Write out all of the rows below word for word, in the same order and with the same line breaks.

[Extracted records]

'''

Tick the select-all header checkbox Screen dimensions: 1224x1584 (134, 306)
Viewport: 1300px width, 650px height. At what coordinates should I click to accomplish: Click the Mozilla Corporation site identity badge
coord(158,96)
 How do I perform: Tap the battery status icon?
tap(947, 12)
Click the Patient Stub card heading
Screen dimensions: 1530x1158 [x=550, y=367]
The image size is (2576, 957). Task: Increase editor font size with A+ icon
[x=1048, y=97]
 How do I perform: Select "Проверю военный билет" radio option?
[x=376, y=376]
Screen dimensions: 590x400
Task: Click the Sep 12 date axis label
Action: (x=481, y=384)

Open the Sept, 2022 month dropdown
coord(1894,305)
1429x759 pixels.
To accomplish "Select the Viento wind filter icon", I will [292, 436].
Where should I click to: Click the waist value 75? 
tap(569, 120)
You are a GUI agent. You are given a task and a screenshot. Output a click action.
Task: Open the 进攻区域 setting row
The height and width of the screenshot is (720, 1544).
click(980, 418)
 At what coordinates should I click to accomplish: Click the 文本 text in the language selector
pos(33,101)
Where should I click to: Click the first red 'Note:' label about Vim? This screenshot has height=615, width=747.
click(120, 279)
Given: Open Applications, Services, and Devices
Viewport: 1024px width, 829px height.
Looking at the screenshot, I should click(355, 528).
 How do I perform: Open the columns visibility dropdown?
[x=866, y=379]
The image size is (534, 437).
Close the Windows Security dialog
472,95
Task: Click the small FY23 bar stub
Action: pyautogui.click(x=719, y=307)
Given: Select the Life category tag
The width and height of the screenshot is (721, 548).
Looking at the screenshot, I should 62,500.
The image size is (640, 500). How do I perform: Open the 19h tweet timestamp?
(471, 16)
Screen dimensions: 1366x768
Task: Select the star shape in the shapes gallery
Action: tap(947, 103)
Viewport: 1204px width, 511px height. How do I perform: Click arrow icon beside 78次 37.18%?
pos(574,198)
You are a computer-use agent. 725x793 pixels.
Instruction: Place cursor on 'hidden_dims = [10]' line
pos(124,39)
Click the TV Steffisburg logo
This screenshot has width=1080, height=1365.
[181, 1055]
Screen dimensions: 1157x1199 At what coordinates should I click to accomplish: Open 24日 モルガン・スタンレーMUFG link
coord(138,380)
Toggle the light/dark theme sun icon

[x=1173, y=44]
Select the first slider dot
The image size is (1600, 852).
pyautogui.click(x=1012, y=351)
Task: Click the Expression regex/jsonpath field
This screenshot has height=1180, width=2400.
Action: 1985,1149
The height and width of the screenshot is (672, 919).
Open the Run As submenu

'''

- **Response for this exercise**:
Tick the select-all header checkbox Screen dimensions: 1224x1584 (134, 306)
Viewport: 1300px width, 650px height. At what coordinates should I click to accomplish: Click the Mozilla Corporation site identity badge
coord(158,96)
 How do I perform: Tap the battery status icon?
tap(947, 12)
Click the Patient Stub card heading
Screen dimensions: 1530x1158 [x=550, y=367]
The image size is (2576, 957). Task: Increase editor font size with A+ icon
[x=1048, y=97]
 How do I perform: Select "Проверю военный билет" radio option?
[x=376, y=376]
Screen dimensions: 590x400
Task: Click the Sep 12 date axis label
Action: (x=481, y=384)

Open the Sept, 2022 month dropdown
coord(1894,305)
1429x759 pixels.
To accomplish "Select the Viento wind filter icon", I will [292, 436].
Where should I click to: Click the waist value 75? 
tap(569, 120)
You are a GUI agent. You are given a task and a screenshot. Output a click action.
Task: Open the 进攻区域 setting row
The height and width of the screenshot is (720, 1544).
click(980, 418)
 At what coordinates should I click to accomplish: Click the 文本 text in the language selector
pos(33,101)
Where should I click to: Click the first red 'Note:' label about Vim? This screenshot has height=615, width=747.
click(120, 279)
Given: Open Applications, Services, and Devices
Viewport: 1024px width, 829px height.
Looking at the screenshot, I should click(355, 528).
 How do I perform: Open the columns visibility dropdown?
[x=866, y=379]
The image size is (534, 437).
Close the Windows Security dialog
472,95
Task: Click the small FY23 bar stub
Action: pyautogui.click(x=719, y=307)
Given: Select the Life category tag
The width and height of the screenshot is (721, 548).
Looking at the screenshot, I should 62,500.
The image size is (640, 500). How do I perform: Open the 19h tweet timestamp?
(471, 16)
Screen dimensions: 1366x768
Task: Select the star shape in the shapes gallery
Action: tap(947, 103)
Viewport: 1204px width, 511px height. How do I perform: Click arrow icon beside 78次 37.18%?
pos(574,198)
You are a computer-use agent. 725x793 pixels.
Instruction: Place cursor on 'hidden_dims = [10]' line
pos(124,39)
Click the TV Steffisburg logo
This screenshot has width=1080, height=1365.
[181, 1055]
Screen dimensions: 1157x1199 At what coordinates should I click to accomplish: Open 24日 モルガン・スタンレーMUFG link
coord(138,380)
Toggle the light/dark theme sun icon

[x=1173, y=44]
Select the first slider dot
The image size is (1600, 852).
pyautogui.click(x=1012, y=351)
Task: Click the Expression regex/jsonpath field
This screenshot has height=1180, width=2400.
Action: 1985,1149
The height and width of the screenshot is (672, 919).
Open the Run As submenu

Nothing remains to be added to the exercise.